Affirmer que les femmes n’entrent pas au Parlement parce qu’elles considèrent qu’il s’agit d’un monde d’hommes, dur et tumultueux, n’est nullement fondé. Le problème n’est pas le décorum. Ce n’est que secondaire en regard du véritable problème : comment continuer de claironner des discours prônant l’égalité chez nous, alors que le sexisme existe dans pratiquement tous les secteurs de l’économie.
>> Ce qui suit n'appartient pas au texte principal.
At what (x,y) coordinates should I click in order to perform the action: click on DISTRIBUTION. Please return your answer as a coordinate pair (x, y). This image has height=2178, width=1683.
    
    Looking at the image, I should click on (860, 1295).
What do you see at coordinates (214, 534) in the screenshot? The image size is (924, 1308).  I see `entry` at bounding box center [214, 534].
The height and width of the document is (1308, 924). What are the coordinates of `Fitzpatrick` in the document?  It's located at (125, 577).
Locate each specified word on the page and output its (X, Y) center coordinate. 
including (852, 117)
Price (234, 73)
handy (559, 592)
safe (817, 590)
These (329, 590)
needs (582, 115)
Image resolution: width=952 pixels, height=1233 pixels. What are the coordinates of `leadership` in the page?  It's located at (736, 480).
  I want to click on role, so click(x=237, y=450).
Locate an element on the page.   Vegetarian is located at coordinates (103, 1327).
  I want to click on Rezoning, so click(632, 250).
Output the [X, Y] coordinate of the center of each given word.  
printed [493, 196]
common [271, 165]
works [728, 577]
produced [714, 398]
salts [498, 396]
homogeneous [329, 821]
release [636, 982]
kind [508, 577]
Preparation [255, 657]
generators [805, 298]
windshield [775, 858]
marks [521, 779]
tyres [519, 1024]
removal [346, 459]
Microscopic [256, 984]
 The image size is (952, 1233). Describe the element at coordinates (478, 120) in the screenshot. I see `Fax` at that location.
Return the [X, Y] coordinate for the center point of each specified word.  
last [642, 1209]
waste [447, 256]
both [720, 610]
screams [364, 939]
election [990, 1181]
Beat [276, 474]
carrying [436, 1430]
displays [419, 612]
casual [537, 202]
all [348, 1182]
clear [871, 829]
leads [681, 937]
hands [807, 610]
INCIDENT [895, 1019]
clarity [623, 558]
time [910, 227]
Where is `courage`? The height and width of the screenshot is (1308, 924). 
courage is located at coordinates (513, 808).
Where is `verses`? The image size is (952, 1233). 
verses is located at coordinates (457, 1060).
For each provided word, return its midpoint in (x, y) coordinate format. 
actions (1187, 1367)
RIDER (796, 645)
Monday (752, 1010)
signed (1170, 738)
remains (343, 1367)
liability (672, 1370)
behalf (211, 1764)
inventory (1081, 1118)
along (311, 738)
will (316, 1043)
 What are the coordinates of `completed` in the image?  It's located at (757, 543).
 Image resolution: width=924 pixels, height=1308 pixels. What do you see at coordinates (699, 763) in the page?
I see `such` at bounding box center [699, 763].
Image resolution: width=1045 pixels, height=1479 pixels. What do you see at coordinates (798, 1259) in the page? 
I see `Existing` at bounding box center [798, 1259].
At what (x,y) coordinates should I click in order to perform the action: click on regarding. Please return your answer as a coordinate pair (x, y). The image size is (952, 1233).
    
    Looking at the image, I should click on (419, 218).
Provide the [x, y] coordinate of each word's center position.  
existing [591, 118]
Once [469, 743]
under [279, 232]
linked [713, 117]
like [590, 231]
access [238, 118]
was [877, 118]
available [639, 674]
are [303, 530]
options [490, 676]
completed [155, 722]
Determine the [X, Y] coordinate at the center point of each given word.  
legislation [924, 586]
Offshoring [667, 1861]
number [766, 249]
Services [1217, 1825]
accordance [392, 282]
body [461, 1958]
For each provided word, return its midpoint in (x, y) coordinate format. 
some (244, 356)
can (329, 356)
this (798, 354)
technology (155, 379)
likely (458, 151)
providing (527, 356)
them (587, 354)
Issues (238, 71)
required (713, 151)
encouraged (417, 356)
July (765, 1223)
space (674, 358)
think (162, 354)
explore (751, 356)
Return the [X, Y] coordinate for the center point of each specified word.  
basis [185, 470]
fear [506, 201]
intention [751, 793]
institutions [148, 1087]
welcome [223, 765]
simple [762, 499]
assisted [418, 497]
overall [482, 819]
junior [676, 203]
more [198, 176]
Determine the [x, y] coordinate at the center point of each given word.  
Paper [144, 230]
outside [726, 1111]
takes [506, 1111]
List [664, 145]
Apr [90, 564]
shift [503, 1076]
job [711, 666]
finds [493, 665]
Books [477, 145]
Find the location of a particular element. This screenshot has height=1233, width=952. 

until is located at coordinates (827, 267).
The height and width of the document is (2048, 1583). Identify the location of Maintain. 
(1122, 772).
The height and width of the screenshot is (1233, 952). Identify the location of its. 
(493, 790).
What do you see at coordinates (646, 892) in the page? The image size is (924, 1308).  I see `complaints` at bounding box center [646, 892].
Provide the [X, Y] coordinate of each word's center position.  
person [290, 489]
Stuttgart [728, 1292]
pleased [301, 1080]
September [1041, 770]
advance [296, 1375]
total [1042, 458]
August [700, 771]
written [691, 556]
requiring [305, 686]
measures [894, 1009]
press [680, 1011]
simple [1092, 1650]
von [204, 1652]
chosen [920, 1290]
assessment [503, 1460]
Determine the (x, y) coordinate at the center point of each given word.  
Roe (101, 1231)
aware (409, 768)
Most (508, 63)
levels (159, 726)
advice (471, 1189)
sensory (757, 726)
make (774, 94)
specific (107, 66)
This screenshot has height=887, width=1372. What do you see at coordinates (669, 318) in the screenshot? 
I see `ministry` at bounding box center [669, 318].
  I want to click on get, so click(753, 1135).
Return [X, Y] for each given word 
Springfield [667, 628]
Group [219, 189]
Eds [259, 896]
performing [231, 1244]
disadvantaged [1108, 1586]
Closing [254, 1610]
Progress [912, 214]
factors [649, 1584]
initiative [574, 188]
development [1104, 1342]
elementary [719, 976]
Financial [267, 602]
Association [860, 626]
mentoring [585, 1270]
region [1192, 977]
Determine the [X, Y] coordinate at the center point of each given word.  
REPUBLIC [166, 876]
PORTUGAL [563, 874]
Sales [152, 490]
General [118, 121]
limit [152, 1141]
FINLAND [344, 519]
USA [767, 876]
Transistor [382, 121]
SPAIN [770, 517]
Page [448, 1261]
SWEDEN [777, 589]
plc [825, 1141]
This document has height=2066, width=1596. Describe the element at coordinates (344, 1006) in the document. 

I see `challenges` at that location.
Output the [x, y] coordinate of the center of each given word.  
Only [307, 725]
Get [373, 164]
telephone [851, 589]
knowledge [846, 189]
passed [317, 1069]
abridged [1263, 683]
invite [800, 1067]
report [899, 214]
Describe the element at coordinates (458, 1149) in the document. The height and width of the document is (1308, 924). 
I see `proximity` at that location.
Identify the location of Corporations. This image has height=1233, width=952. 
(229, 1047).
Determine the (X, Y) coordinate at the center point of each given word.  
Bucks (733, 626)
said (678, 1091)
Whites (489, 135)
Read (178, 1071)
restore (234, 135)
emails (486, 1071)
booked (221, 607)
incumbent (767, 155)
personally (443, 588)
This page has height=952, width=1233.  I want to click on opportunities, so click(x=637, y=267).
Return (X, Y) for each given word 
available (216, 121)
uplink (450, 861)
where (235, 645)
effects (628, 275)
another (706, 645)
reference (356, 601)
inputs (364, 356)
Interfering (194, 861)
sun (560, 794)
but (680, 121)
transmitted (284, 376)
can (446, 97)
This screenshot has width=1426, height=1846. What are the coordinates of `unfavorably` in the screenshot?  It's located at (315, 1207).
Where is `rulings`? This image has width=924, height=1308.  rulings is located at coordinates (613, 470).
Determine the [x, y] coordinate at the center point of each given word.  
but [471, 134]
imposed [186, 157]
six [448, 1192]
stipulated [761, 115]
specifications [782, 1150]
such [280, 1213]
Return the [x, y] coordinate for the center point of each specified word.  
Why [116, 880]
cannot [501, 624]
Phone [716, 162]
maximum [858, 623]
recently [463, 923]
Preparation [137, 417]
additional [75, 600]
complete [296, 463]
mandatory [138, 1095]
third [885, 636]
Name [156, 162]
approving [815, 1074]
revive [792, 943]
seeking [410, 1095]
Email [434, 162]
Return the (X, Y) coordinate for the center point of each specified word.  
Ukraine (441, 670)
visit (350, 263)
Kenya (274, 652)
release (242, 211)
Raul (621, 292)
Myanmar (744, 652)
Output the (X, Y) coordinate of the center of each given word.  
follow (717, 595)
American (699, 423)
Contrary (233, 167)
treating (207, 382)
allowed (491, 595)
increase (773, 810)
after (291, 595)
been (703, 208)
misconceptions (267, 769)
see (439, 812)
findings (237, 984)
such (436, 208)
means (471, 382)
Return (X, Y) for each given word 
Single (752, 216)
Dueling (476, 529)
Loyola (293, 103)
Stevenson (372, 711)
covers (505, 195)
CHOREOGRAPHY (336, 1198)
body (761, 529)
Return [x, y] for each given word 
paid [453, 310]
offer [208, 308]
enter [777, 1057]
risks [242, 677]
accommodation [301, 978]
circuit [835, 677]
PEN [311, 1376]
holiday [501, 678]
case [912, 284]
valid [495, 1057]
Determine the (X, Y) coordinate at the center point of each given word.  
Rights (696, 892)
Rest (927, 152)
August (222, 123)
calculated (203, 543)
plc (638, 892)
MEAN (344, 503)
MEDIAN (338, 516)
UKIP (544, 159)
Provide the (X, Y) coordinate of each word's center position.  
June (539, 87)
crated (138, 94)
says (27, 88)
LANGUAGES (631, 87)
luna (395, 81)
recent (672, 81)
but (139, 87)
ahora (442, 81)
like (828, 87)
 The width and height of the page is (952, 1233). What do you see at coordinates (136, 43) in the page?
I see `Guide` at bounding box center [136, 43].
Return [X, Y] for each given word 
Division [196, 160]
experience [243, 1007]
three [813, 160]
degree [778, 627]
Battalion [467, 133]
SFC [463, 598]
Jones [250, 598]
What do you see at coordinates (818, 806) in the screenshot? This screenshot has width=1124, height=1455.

Nous nous rendons en Afghanistan pour encourager les jeunes Afghanes à aller à l’école, mais nous ne discutons pas des inégalités intrinsèques de notre propre système, qui persistent depuis que le rapport de Florence Bird a été déposé il y a plus de 40 ans.

Les réussites sont possibles. Dans le secteur public, une ancienne greffière du Conseil privé a créé un plan d’action politique pour l’égalité. Au Canada, de tous les secteurs, le secteur public est celui qui est le plus près d’atteindre l’égalité.

Dans mon ancien ministère, on me disait qu’il était impossible de nommer autant de femmes que d’hommes parce que le bassin de femmes qualifiées n’était pas assez grand. Nous avons néanmoins réussi à nommer des femmes à 50 % des postes, y compris au sein de conseils d’administration principalement axés sur les résultats, comme celui du CRTC. Il faut établir des cibles et tout faire pour les atteindre; les belles paroles ne suffisent pas.

à l’occasion du 40e anniversaire de la Commission royale, nous devons prendre des mesures concrètes.

  • Il faut reconnaître que le sexisme est toujours présent au Canada.
  • Il faut reconnaître que les progrès réalisés par les femmes pendant la deuxième moitié du XXe siècle sont au point mort.
  • Il faut lancer un message de détresse en matière d’égalité : réclamer, selon moi, une deuxième Commission royale sur la situation de la femme et des minorités, et la charger de produire un rapport sur les progrès réalisés au cours des 40 dernières années et de cerner les secteurs où les progrès n’ont pas été suffisants.
  • Il faut qu’un groupe de réflexion national indépendant, comme l’Institut CD Howe ou la Canada West Foundation, fasse de la recherche et renseigne les Canadiennes dans les secteurs des finances, de l’éducation, des médias et de la politique.
  • Il faut que le processus d’investiture des partis soit supervisé par élections Canada. Nous investissons des millions de dollars publics dans les partis politiques : ces derniers ne devraient pas avoir le droit de poursuivre leurs activités en secret.
  • Il faut charger un comité permanent du Parlement d’examiner les inégalités de longue date sur le marché du travail.
  • Il faut adopter une loi obligeant les sociétés publiques à composer des conseils d’administration équitables. Cela n’a pas besoin de se faire du jour au lendemain, mais les sociétés publiques qui profitent du système fiscal public devraient faire en sorte que leurs conseils d’administration soient le reflet de l’égalité entre les hommes et les femmes.
  • Il faut adopter une loi obligeant les universités qui reçoivent des fonds publics à publier un plan d’action en matière d’égalité. Tout cela prend du temps, mais il faut commencer quelque part.

Une commission royale permettra d’ajouter de nombreux éléments à la liste, mais n’attendons pas encore 40 ans. Le Canada peut faire mieux.

Inspirons-nous des Célèbres cinq. Ces femmes courageuses ont contribué à bâtir notre pays et n’ont pas attendu que quelqu’un d’autre brise le plafond de verre. Elles s’en sont prises au vieux cercle d’hommes avec détermination, sans relâche jusqu’à la victoire.